# PASSAGE SHOWN start

Hi Jim I mountthe hall sensor on the axis of the camshaft looks at the photos, the black dot you see on the disk is the magnet that gives the impulse to electronic ignition The hall sensor prevents you from building complicated ignition systems with auto points systems, there are electronic ignitions even for engines with more cylinders


----------



## jimsshop1 (Jun 24, 2018)

Ok so I just mill a hole in the cam disc and glue it in and adjust the timing like I would on a cam lobe by rotating as needed. I wonder If I can buy the one you are using in the USA. The link you sent me is non translatable as far as I can tell but I'm not comp. savy. Thanks for the photos. I tried to do a search on hall sensors but the search function is not easy to use now that they changed things.

Jim


----------



## natalefr (Jun 25, 2018)

How a hall does work 
https://results.searchlock.com/sear...src=g&tbm=web&sr=pageredir-google&chnm=js_534

For Ignition
https://www.aliexpress.com/premium/...ative_id=SB_20180624224609&isViewCP=y&catId=0

Be careful because the magnet is not supplied with the ignition, you need a small 3x5 or 4x6mm neodymium magnet


----------



## cox24711 (Jun 27, 2018)

Jim
I thought I might give my 2 cents worth
the coils that I use are from the Australian made "Victa" lawnmowers I pick up from the dump for $1 and I use LUCAS DSB101 style points that i can pick up easily over here in Australia. I run it using a 6v NIMH battery (rechargeable). Cheap and cheerful. never had a problem with it. no sensors no-nonsense it's small and it works.

In the great USA, you can probably use a brigs mower coil instead of a Victa.


----------



## lohring (Jun 27, 2018)

The NV GX-40 is a glow plug engine that runs on gasoline.  More information is on RC universe.

Lohring Miller


----------

# PASSAGE SHOWN end

» EXERCISE TASK 1: Return every line of the listing below that contains the word "Open".

# ENTRIES SUPPLIED start

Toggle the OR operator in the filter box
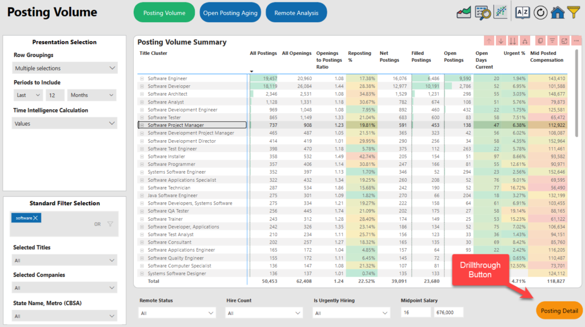Screen dimensions: 585x327 [x=97, y=224]
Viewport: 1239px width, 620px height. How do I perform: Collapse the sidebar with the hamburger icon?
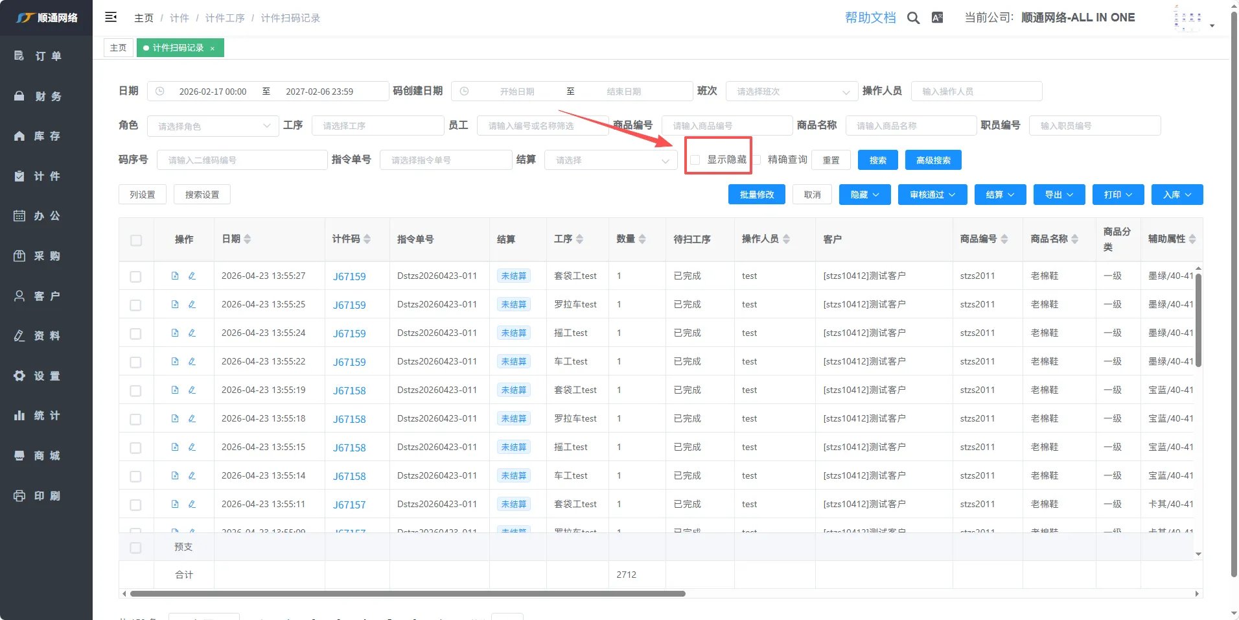(x=111, y=18)
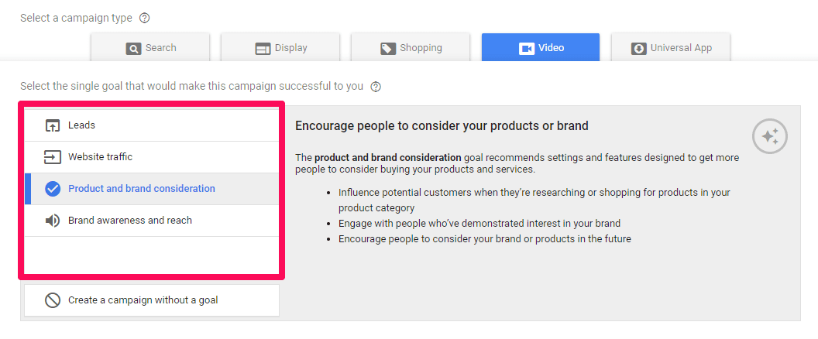
Task: Pick Brand awareness and reach goal
Action: click(152, 221)
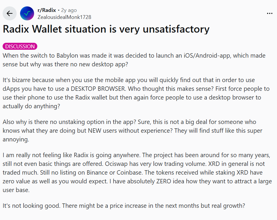The image size is (277, 220).
Task: Click the last line 'It's not looking good'
Action: pos(124,205)
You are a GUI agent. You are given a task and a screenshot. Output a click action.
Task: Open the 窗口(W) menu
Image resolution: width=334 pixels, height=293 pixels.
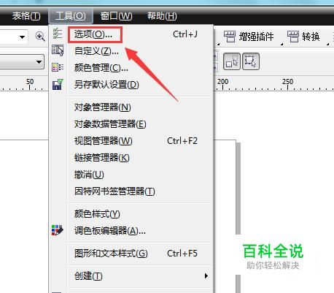coord(117,16)

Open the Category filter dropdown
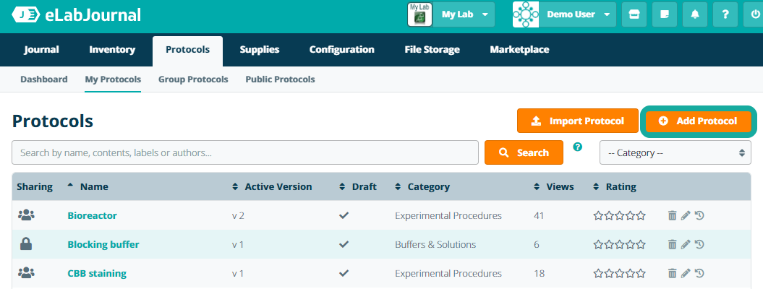coord(675,153)
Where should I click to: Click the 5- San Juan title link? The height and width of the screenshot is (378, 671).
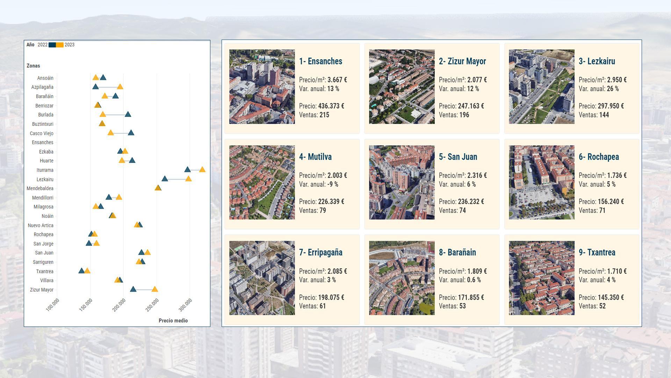[x=458, y=157]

# ENTRIES SUPPLIED end

» EXERCISE TASK 2: Name each username that appears in a post heading in the forum thread.

» COMPLETE ANSWER 1:
Task: Open the 窗口(W) menu
Open the Category filter dropdown

» COMPLETE ANSWER 2: jimsshop1, natalefr, cox24711, lohring